Looking back, I would have invested more in structured onboarding — teaching the business, product, and culture instead of relying solely on “baptism by fire.”
#6 You can’t hire co-founders
After raising the Series A, I wanted to bring in the best, most experienced people I could find to the business. As a solo founder, my plan was to hire a C-Suite of the best executive team I could put together. I figured it would make later hiring easier as these people would have their own networks to pull on and also provide experience for younger employees to learn from.
What’s the problem with this? Well, 1) these people are expensive. 2) they can affect your culture in unintended ways, 3) they often want lofty titles and positions, leaving little room open for later senior hires.
While I was able to hire some strong executives, I found that they were not a replacement for having co-founders. I was new to hiring at that level and learned that impressive resumes don’t guarantee alignment on values and direction.
Looking back, an executive team is not a replacement for a strong set of co-founders.
#7 Experience is valuable, but it comes with baggage
I do strongly value experience. It can save you time — the most precious startup resource — when you have people who’ve solved a particular problem before.
But experience can also be over-indexed on. Someone might come in and run the enterprise sales playbook that worked at their last company, without listening to what’s already working organically for your business. Experience can blind you to new opportunities and cause you to jump to conclusions before considering all the options.

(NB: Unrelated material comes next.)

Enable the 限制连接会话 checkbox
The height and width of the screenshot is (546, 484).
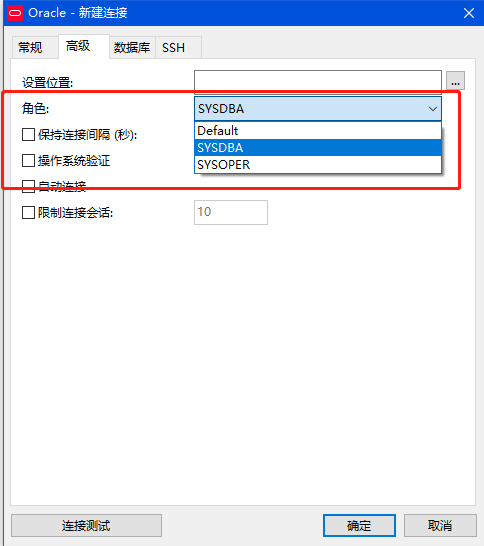tap(28, 212)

It can also create unhealthy dynamics. People sometimes pull the “experience” card to shut down ideas, especially from younger team members. Experience saves time, but you have to manage the baggage that comes with it.
#8 You can’t delegate leadership
As a solo founder, I thought hiring experienced executives would fill the gaps in my leadership. Instead, I ended up building an inverted pyramid of a company all on top of my shoulders.

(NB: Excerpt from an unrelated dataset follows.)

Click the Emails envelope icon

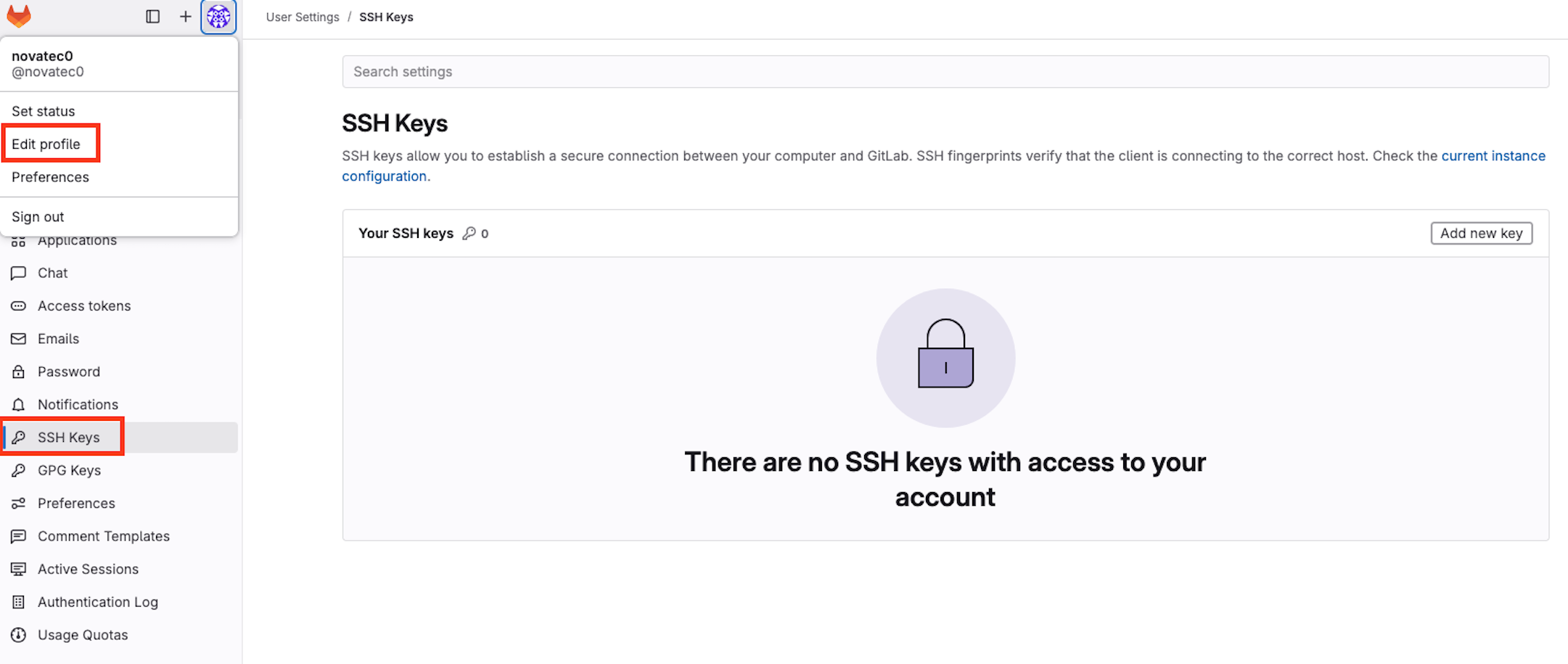19,338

Around the time we hit a couple dozen people, we were moving fast and trying to build out a real sales motion. We had an executive who had done it before, had been a CEO, and had run this exact stage for other companies. It made sense to me and the board to hand him the reins. It seemed like a smart play to accelerate the business.
It didn’t work out. Over time our working styles and visions for the company diverged, and I learned that experience alone isn’t a substitute for alignment on values and direction.

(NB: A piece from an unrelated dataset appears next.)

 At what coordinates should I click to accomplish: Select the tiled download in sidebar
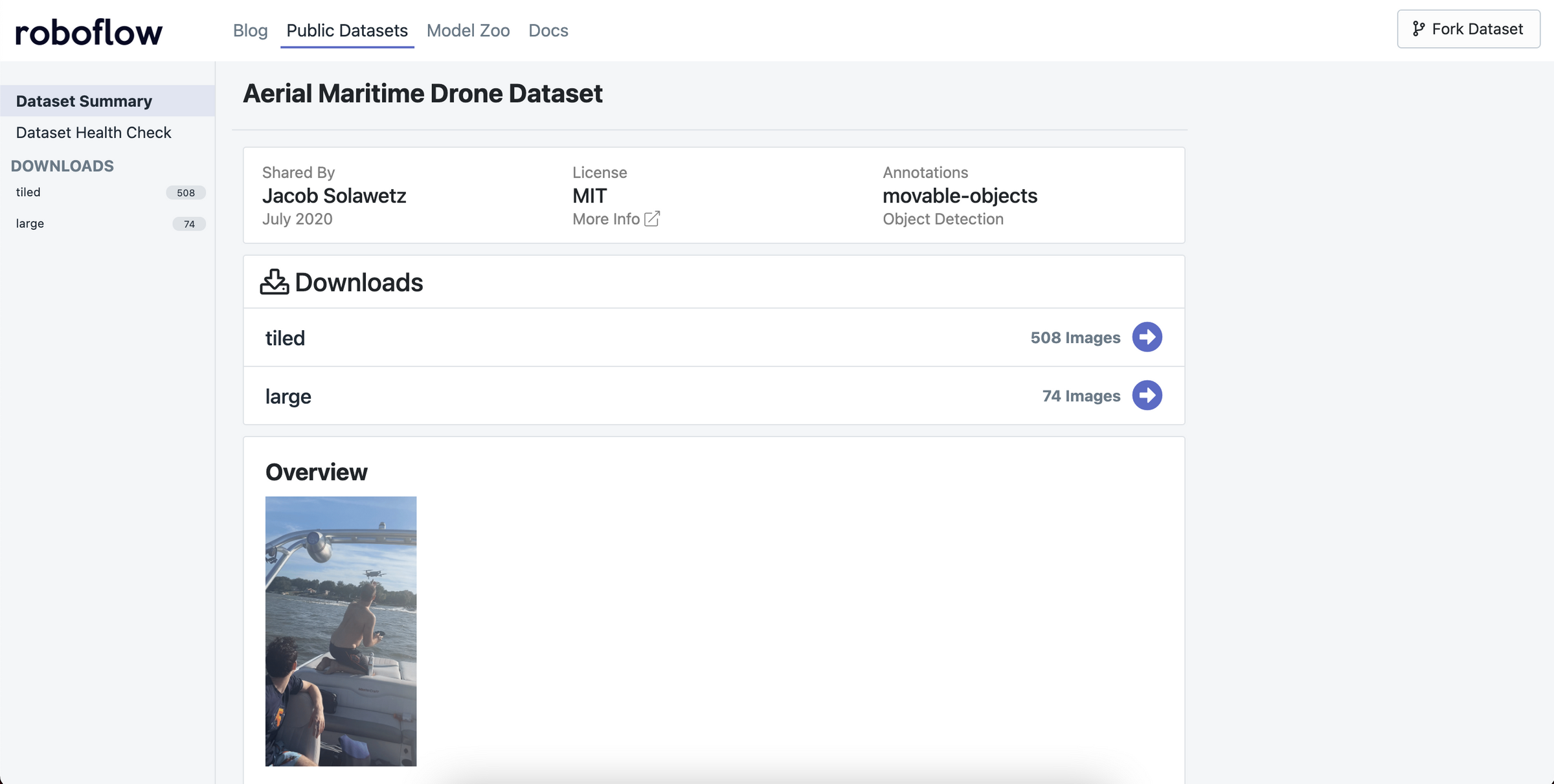coord(107,192)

Looking back, the lesson is that you can’t outsource the CEO role. You can hire great executives, but the founder has to stay in the driver’s seat on vision and direction. If you’re feeling gaps in your leadership, find mentors and advisors who can help you grow into the role — don’t hand it off.
#9 Think hard before you drop out of school
Dropping out was a calculated risk. The business was taking off, and I knew the four years I’d otherwise spend in classes were the best point in my life to go all-in. I didn’t have kids, a mortgage, or other obligations yet.
Looking back, I think dropping out was the right decision for me. But I don’t think it’s the right decision for everyone and it’s almost encouraged a bit too much by the entrepreneurial blogosphere these days. The benefits of staying in school are that you are going to learn a ton of fundamentals. Things like finance, accounting, and general management are good to know. On top of that, school is the best place to meet like-minded, smart, and hard-working individuals. People that can be future co-founders or employees.
So think hard before you drop out. I would encourage other young entrepreneurs to stick through school as long as you can. Soak up knowledge and connections while you are there. You may meet your future co-founder there. And don’t forget, it will most definitely be that much harder to go back later if you do decide to drop out.